A high CSAT score is often seen as the holy grail of customer satisfaction. But can these scores offer a true indication of the customer journey? Simon Hunt, Director Customer Experience at Firstsource, looks at the limitations of CSAT scores and offers an alternative vision to measure true customer experience.
A recent McKinsey report suggested that “the road to failed customer experience is paved with good intentions”. For senior business leaders, the benefits of building a customer-centric strategy are clear: more satisfied customers, increased loyalty and higher profits.
Despite brands’ best intentions, latest figures show more still needs to be done. There have been marginal improvements in recent months, but customer satisfaction remains stubbornly lower than it was three years ago. This contradiction shows there still remains a disconnect between brands and the customer’s needs, particularly when considering the seasonality of the customer lifecycle.
Calculating the customer experience
A key component of a customer-centric approach relies on analysing past interactions to inform how you engage with customers in the future. But measuring satisfaction levels isn’t straightforward, and building meaningful data for an inherently abstract concept can prove a critical stumbling block.
CSAT scores are a seemingly effective solution to benchmark these figures. In its simplest form, CSAT uses a follow-up survey to gauge how well the customer’s needs were met. The results are expressed as a percentage between 0 and 100%, with 100% representing the holy grail of customer satisfaction.
Its straightforward methodology means it is now one of the most widely used measurement frameworks in board rooms around the world – but are these scores really as useful an indication of customer experience as they are made out to be?
The limitations of CSAT
While Executives are increasingly recognising the value of great customer experience, companies will fall behind if they continue to limit the measurement of their customer experience to this metric alone.
One of the limitations with CSAT scores is that there is no prescriptive method follow-up surveys need to adhere to. Often, scores are determined by a single question. But this is not enough to take into account the complexities and nuances of a customer’s journey, and means it cannot separate out the specific factors that contribute to customer satisfaction.

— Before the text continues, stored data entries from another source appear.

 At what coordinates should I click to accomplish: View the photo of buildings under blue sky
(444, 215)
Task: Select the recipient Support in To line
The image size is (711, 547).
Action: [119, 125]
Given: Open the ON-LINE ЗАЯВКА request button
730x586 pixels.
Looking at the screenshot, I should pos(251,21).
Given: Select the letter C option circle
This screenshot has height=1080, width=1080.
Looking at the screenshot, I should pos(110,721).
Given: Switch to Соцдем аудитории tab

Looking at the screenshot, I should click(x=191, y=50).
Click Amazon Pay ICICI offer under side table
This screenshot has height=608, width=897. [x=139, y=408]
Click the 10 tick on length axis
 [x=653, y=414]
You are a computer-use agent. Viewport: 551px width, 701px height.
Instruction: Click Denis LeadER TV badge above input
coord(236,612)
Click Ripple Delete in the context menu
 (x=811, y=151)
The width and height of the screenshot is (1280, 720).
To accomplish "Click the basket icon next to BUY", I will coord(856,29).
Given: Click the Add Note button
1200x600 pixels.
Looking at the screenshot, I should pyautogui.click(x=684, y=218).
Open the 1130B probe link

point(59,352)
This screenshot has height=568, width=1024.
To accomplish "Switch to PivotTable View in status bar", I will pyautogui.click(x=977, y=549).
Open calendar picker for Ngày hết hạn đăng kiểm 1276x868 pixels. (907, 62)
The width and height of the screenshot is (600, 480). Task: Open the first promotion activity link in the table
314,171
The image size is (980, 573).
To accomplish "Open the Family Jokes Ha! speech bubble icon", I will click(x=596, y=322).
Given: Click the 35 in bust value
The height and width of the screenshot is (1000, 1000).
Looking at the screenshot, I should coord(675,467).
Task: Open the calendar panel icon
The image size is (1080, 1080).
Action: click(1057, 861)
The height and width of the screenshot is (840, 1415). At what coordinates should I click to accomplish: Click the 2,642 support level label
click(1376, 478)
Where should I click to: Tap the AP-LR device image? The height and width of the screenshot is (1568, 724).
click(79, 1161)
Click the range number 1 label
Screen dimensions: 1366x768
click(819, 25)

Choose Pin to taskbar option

To provide an accurate overview of customer service, surveys must also take into account more nuanced factors around the individual’s journey – such as how closely their expectations are metand how valued they feel.
The seasonality of a customer lifecycle
Providing a customer-centric strategy is a year-round engagement. While businesses wind down for the summer months, contact centre professionals continue to be as busy as ever. For the travel sector in particular, the summer months are unsurprisingly some of their busiest times – so much so that travel companies are increasingly working with third-party providers as a “seasonal partner” to help manage these peaks in customer enquiries.
Just as the number of enquiries will peak and trough throughout the year, so too will the nature of a customer’s enquiries. Here lies another limitation of CSAT scores: they give only a very flat, one-dimensional vision of the customer’s journey, when in reality it is far from linear. A customer’s journey will fluctuate throughout the year, and a customer’s query in April can be entirely different come August.
Because CSAT scores are often too rigid to appreciate the customer’s lifecycle and its seasonality, scores become skewed and inaccurate. And for companies affected by seasonal demands, a key question to consider is how good their service was when a customer really needed them. If letting down a customer during a key event, the excuse that it’s a busy time may not wash.
Towards a holistic approach
An overzealous reliance on CSAT is often simply because there is no adequate substitute framework.
But its constraints show the need for a wider and more holistic approach to customer satisfaction. Including new technology such as speech and text analytics provides more readily measurable and accurate insights. In today’s hyper-connected world, social media listening is another key way to understand the customer experience. And process improvements must take in feedback from all parts of the business, from the contact centre agents through to the Chief Customer Office.
Companies must also ask themselves how well their analytics are at identifying the “call for help”queries. Although how well a company deals with these enquiries doesn’t define a company’s CSAT, they can define a customer’s sentiment towards the brand.
Only by aggregating a wider array of insights can companies build a more complete picture of their customers, anticipate their needs and delivery year-round customer satisfaction. This new measurement framework would prove that the ultimate customer experience isn’t about box ticking or point scoring, but comes when a company truly understands its customers needs.